Oddly enough in 2010-11 the charity chosen by the Magna Carta Club was Gove's constituency party to whom it gave £10,000.
Why not, then, simply leave it to the Americans with their belief in paper documents and holding power to account, to pay the costs of putting up a memorial in Runnymede and express their appreciation for the way we secured for them at least a tradition of liberty?
It is a question that should be put especially to the Labour Party and the left. Once more the left is mobilising to oppose the capitalist policies of a Tory government, with a great rally promised for next Saturday. But its assumption still seems to be that the British State can be used to ensure equality and fairness and even democracy.
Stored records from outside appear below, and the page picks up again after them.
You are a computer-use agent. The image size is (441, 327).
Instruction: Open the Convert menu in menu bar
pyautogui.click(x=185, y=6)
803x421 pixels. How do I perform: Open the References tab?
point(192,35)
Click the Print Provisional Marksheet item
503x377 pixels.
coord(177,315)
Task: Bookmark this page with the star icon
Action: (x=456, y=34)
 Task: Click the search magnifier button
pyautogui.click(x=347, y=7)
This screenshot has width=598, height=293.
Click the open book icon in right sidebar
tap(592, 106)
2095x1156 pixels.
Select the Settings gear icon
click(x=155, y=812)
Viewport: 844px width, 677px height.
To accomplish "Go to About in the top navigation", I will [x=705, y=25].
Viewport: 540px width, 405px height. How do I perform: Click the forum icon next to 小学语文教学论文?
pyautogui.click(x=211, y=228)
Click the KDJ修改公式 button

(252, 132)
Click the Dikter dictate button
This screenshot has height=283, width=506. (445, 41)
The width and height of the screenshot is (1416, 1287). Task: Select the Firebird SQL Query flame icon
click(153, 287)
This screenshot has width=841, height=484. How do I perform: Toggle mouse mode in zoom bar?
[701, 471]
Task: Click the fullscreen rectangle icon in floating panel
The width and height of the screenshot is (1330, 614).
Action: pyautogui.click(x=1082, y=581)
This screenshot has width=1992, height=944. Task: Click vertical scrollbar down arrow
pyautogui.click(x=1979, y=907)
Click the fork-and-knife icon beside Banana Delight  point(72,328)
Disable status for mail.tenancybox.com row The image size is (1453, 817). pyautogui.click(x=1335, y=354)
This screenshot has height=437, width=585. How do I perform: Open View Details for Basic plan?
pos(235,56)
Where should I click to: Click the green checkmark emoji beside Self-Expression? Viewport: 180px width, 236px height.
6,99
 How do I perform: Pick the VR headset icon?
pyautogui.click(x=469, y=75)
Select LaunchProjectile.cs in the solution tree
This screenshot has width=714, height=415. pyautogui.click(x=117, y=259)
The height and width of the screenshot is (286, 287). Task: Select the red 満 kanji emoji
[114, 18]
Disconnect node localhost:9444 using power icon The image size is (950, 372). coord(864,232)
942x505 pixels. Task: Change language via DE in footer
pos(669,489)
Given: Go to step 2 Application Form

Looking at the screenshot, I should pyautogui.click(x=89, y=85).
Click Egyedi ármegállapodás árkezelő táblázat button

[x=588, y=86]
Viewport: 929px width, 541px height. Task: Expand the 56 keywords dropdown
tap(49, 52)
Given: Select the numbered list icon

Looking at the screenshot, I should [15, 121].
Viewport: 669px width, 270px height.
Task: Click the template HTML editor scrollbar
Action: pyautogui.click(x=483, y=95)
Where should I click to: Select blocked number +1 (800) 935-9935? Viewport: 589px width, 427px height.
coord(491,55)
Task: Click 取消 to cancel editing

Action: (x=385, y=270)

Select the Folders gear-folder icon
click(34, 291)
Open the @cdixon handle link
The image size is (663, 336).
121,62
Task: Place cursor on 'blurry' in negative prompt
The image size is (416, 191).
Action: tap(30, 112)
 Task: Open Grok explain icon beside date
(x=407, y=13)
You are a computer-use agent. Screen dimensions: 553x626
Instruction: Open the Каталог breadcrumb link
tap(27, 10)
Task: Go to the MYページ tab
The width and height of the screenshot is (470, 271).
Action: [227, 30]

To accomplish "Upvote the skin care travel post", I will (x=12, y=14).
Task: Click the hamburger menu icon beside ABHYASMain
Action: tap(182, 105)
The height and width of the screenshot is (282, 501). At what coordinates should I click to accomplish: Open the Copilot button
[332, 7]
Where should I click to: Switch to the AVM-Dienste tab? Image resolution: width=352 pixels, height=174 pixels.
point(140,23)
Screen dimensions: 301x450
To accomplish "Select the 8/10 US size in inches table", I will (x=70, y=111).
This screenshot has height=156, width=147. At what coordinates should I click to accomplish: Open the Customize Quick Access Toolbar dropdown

The opposite is the case. As well as demanding different policies from the parties at Westminster we the people should occupy Runnymede. The meaning of the encounter with King John that we should celebrate is clear enough. Eight hundred years of rule by barons is more than enough. It is time for us to enjoy the four principles implicit in the Greater and Forest Charters that were initially set out by the Thames:
- A democratic constitution that holds all power and authority to account
- The entrenchment of our liberties and freedom from all arbitrary power and the right to justice for all
- A parliament for England that can freely be part of a federal Britain and a European Union if the English so choose
- The protection and enhancement of our countryside, our cities, our education, our health service, our main broadcaster and our internet, as shared commons
This is a draft of a contribution to be given at the Magna Carta Day Debate held by Our Democratic Heritage at SOAS, Thornhaugh St, London, 1pm to 3pm, Saturday 15 June 2013.